Self-Hypnotic Sleep Induction
This procedure, as I describe it here, is a combination of both passive and active forms of sleep induction and can be used on nights when your sleep difficulties are particularly stubborn. Self-Hypnosis is an active state due to its fantasy component, but I recommend using it in conjunction with Passive Meditation as a hypnotic induction procedure. Passive Meditation actually induces a light form of hypnosis in which a very restful alpha state is induced. You can deepen this hypnotic state by using a more focused form of Fantasy Switch. After you are more relaxed, simply see yourself going to a very restful place like a beautiful beach or a serene forest. You can give it hypnotic power by incorporating as many of your senses as possible. For example, if you fantasize about going to a beach you can not only see yourself at the beach, but you can also let yourself hear the waves and the sound of the sea gulls, you can feel the warmth of the sun or cooling breezes on your body, and you can smell the special fragrance of the ocean. These aspects help to narrow your focus and further draw your attention away from your troublesome thoughts and sleep disturbing issues.
One other procedure more in the passive catagory of sleep induction is the use of hypnotic/sleep tapes.

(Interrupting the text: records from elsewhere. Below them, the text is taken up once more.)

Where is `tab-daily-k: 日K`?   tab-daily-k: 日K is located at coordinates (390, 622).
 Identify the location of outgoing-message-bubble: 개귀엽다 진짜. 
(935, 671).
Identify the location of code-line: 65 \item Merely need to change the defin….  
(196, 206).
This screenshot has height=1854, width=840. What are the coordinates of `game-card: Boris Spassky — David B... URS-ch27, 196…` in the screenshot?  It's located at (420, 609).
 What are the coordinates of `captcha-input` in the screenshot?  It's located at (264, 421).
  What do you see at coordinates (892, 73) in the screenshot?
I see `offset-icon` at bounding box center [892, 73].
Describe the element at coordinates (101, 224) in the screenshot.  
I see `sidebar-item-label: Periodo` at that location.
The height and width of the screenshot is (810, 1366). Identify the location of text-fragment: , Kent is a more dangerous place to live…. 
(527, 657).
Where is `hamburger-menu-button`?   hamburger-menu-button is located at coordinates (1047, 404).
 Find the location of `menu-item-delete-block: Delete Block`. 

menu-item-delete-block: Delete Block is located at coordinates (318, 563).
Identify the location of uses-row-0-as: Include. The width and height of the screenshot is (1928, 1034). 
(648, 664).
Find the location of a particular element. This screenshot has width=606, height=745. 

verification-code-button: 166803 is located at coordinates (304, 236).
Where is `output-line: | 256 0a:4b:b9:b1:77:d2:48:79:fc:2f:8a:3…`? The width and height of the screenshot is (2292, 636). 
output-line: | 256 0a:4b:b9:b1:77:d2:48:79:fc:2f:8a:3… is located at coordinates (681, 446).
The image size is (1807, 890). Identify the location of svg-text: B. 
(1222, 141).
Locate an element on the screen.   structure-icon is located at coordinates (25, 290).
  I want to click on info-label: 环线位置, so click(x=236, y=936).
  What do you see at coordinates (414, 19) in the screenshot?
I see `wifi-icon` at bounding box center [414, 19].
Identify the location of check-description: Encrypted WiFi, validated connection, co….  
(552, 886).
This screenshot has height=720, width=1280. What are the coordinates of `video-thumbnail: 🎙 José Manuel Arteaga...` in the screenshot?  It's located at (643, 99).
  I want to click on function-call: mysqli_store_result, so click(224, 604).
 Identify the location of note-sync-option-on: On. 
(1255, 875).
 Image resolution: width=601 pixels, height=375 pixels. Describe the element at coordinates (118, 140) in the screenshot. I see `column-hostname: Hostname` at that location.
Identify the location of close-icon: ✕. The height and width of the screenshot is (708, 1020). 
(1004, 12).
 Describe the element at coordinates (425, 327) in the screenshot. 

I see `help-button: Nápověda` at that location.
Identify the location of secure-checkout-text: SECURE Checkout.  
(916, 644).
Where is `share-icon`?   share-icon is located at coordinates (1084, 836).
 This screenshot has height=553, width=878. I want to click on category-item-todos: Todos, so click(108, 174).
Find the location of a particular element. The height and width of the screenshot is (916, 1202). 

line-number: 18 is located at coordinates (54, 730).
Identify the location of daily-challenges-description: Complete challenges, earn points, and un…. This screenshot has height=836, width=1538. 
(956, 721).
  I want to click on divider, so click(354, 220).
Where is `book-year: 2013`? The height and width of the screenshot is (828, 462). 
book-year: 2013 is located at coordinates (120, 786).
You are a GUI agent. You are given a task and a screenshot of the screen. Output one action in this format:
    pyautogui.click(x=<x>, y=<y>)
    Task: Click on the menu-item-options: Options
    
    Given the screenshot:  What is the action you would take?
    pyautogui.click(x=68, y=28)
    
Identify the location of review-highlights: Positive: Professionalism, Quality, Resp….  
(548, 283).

Here, the individual is lulled into a relaxed state through the use of recorded hypnotic statements and/or vividly describe relaxing scenes. Nature’s naturally relaxing sounds are also used, such as ocean waves, rainfall, gentle water flowing, etc. Tape-recorded messages to induce sleep can be effective even when other methods have failed.
I have put together a sleep tape based on a hypnotic fairy tale that many people suffering from insomnia have found helpful.
All these methods are designed primarily to deal with and effectively ameliorate insomnia, but without the potential side effects of drugs. However, in some cases drugs are necessary. In these cases it is wise to follow the advice of a prudent physician who has a thorough understanding of sleep disorders. Beyond this, the problems causing your sleeping difficulties may require attention and resolution.